Hawaiian term for the art of love magic

Hana aloha is a Hawaiian term for the art of love magic. The practice of hana aloha was performed by a kahuna (priest) who conducted a ceremony to gain the desired effect. An infatuated person may request a hana aloha in order to instill a lust into a desired victim, or a shy person may request a ceremony that simply brings the desired person in closer proximity. Conversely a person who felt that they were afflicted by love-inducing magic could request a "pale hana aloha" ceremony in order to ward off the unwanted love. Some kahuna would only conduct a hana aloha ceremony if the love was one that was spiritually pure. One test used to determine this was to stir a bowl of water and place two flowers, particularly those of the ko'oloa'ula (Abutilon menziesii) in the turbulent liquid.
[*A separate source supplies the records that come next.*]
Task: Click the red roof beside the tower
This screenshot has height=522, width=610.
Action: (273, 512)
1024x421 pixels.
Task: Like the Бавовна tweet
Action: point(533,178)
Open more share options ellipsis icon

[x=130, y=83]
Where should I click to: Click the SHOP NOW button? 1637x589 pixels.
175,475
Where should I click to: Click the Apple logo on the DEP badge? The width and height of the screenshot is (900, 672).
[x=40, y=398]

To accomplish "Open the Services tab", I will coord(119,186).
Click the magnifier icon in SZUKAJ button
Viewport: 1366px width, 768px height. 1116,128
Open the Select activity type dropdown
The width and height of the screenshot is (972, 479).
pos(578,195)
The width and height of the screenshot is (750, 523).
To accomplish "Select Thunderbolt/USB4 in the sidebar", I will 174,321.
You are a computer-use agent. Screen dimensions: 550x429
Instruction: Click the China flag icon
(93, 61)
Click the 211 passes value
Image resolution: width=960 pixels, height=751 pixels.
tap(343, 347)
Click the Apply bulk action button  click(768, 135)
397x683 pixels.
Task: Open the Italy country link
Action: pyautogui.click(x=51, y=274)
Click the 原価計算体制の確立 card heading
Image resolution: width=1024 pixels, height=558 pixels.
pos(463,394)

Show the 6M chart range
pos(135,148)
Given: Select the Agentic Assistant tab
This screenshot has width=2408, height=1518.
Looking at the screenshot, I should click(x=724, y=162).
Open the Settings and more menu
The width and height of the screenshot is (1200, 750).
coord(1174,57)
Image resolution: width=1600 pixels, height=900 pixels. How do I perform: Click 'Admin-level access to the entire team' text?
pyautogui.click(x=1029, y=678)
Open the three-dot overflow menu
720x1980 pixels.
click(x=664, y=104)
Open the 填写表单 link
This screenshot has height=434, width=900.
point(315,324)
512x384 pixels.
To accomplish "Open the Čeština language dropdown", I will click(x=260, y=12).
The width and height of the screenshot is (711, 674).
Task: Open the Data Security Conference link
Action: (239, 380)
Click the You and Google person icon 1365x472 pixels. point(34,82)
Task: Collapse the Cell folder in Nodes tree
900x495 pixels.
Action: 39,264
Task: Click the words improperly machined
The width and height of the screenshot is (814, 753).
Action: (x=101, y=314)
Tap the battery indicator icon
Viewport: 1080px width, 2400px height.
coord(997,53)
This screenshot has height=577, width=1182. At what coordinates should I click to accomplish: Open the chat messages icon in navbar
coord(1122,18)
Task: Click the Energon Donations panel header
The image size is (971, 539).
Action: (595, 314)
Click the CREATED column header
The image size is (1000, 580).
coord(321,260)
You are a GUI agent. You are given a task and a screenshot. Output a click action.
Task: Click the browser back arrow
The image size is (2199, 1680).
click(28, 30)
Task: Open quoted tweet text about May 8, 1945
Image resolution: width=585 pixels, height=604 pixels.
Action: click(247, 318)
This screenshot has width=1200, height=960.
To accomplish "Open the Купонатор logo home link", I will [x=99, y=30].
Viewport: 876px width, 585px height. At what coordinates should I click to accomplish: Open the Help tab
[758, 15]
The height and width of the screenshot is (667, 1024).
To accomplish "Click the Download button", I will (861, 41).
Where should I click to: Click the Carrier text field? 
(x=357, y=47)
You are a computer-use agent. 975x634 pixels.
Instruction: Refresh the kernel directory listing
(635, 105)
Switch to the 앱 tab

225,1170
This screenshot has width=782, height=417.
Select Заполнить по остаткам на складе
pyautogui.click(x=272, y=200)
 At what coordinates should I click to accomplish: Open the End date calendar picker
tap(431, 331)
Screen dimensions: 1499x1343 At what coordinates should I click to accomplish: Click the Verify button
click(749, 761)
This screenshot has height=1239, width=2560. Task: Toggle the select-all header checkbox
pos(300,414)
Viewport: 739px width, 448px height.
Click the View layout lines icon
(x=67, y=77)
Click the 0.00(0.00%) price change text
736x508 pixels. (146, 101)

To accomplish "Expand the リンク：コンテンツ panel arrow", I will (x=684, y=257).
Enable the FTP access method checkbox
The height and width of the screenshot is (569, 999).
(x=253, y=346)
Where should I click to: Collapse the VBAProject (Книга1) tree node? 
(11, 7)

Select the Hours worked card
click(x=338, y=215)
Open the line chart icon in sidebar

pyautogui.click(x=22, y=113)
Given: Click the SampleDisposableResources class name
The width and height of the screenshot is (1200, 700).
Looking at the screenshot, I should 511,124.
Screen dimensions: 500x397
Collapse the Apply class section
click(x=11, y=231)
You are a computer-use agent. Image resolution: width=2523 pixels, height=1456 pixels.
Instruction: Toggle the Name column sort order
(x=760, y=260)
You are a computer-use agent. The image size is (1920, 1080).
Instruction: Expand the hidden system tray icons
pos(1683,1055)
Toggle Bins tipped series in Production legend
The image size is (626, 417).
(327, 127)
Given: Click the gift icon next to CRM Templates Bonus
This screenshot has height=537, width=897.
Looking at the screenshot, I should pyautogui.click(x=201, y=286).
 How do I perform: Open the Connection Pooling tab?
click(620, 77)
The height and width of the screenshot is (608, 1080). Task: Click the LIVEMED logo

If the flowers quickly met and floated together then the love was ordained, but if the flowers avoided each other the ceremony was not to be conducted.

==Sugarcane==
The ceremony invariably uses sugarcane as an essential element, and specific varieties of sugarcane were applied to different ends. The names of the canes themselves hinted at their particular use, utilizing the Hawaiian wit that constantly played puns of the multiple meanings of words. The "papa'a cane", a particularly dark cane, literally means burnt and refers to the slightly burnt flavor of the molasses of this variety. Papa'a can also mean "tight, walled, secure," and therefore was used in the hana aloha that aimed to make a secure, long-term relationship. "Manulele", referring to a flying bird, was applied to a distant love. The "Pilimai" variety, literally meaning "come this way," was used to cause intense but short lived affairs. Other cane varieties associated with the hana aloha are the "Lahi" and "Kea" varieties. The counter action to the hana aloha magic utilized the "Laukona" sugarcane variety in a ceremony called pale hana aloha.

While the hana aloha ceremony focused on prayer it would at times be accompanied by a "magic potion," to be drunk either by the infatuated person or his/hers object of desire.